I was just reading Allan’s haiku:
a redtail’s echo…
the reservoir the color
of surrounding pines
How round the sounds are encompassing the opening up and surrounding the whole scene…and the rhythm of the whole piece resounding again and again … like an echo…
This is one topic I intend to just sit out and listen to…I can feel the sound reading your posts…wonderful. I’m also glad that Gabi added rhythm to sound. I could feel the incantational effect of the haiku given in her post’s link. Hopefully if there are enough posts I’ll learn to sing.
青田にはあをき闇夜のありぬべし
aota ni wa
aoki yamiyo no
arinu beshi
Hirai Shoobin 平井照敏
あざみ あざやかな あさの あめあがり
azami
azayaka na
asa no
ame agari
Santooka 山頭火
More is here:
http://wkdhaikutopics.blogspot.com/2009/08/rhyme-and-rhythm.html
too-in とういん【頭韻】 alliteration, consonance, is used in Japanese haiku.
My Japanese sensei always says:
read it out loud and hear how your haiku sounds. Sound and a smooth flow is very important in traditional Japanese haiku.
Gabi
Lean-to of tin;
a pintail on the river
in the pelting rain.
– Robert Spiess, The Turtle’s Ears (1971)
Here’s a relatively “early” ex. of a splendid use of sound in ELH. The number of sound patterns here is truly remarkable!
* The initial “L” recurs in “tail” and “pelt”.
* The “n” of “Lean” recurs in “tin”, “pin” (and there’s an internal rhyme!), “on”, and “rain”. The final “n” of “tin” and “rain” bind lines 1 & 3 together in a kind of near rhyme (reinforced by the eye rhyme of the repeated “i”).
* There is a very notable pattern of “t” sounds: “to”, “tin”, “tail”, “pelt”.
* And there is the crucial repetition of the plosive “p” sound in “pintail” and “pelting”.

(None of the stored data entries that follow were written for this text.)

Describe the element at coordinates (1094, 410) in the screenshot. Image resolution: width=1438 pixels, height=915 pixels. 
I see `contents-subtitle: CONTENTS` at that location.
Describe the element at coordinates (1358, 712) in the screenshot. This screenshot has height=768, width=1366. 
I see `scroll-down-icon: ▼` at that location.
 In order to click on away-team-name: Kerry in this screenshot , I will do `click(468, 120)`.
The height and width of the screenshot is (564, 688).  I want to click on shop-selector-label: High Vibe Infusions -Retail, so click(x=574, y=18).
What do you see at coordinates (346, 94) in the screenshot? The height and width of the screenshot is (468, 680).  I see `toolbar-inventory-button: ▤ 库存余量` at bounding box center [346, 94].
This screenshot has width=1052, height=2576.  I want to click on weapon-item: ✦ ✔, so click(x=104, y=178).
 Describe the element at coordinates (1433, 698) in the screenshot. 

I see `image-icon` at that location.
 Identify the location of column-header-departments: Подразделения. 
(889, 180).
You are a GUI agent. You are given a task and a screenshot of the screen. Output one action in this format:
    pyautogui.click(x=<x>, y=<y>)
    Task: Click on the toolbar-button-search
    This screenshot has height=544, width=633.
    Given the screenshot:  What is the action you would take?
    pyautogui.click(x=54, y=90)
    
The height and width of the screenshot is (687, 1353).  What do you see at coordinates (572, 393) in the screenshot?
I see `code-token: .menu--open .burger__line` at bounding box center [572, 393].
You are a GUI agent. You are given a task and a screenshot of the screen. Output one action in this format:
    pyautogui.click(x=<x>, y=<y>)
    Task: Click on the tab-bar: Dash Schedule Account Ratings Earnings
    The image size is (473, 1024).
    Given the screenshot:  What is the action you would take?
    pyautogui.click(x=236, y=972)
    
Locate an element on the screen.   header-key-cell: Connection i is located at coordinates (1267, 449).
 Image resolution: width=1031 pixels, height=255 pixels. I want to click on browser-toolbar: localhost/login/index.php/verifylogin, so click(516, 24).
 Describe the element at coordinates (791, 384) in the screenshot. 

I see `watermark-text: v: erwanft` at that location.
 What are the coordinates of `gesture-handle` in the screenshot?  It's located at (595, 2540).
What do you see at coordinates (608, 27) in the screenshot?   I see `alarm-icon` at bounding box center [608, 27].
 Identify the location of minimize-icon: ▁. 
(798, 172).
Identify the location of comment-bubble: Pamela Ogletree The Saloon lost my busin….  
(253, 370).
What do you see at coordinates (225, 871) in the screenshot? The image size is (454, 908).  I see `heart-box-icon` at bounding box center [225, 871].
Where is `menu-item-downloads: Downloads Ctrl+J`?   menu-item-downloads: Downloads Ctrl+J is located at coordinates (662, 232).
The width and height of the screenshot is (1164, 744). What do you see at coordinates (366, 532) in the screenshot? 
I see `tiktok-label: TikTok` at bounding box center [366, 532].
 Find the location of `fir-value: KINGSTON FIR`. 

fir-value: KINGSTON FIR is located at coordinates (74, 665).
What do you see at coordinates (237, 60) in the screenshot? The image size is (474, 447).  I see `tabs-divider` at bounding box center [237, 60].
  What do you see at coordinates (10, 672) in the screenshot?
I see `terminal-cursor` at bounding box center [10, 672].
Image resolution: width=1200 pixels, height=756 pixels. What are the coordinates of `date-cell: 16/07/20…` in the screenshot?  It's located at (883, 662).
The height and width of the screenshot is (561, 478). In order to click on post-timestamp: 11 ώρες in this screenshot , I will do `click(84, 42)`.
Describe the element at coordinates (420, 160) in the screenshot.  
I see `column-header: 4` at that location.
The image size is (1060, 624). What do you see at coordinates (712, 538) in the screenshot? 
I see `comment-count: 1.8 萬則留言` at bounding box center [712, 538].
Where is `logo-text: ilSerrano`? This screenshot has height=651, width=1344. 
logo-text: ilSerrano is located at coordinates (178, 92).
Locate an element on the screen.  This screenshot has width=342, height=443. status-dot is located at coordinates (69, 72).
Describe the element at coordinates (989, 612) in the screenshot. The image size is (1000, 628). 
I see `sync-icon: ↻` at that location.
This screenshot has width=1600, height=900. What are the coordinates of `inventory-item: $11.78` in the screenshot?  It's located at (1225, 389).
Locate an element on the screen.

* The double “r” of “river” is also echoed by “rain”.
Most of these patterns are exs. of consonance (repetition of consonant sounds) and alliteration (repetition of consonant sounds at the beginning of stressed syllables). Following the internal rhyme of “tin” and “pin”, there is also the additional assonance provided by “river” and “in”. That short “i” is the dominant vowel sound.
But it’s the consonance that does most of the “work” in this poem, I feel. Can you not hear, esp. through those “t”s and “p”s, the needles of rain pinging off the tin lean-to and falling more softly into the river?
I feel sound is extremely important to haiku composition. It’s an expressive resource and part of the *poetry* of haiku. And it’s very much part of J tradition, as Kenneth Yasuda pointed out long ago. Spiess’s haiku follows in the tradition of Bashō’s famous
kareeda ni karasu no tomarikeri aki no kure
(“on a bare branch a crow has settled — autumn nightfall”)
No translation can begin to do justice to the rich pattern of /k/ and /r/ and /n/ sounds in the original.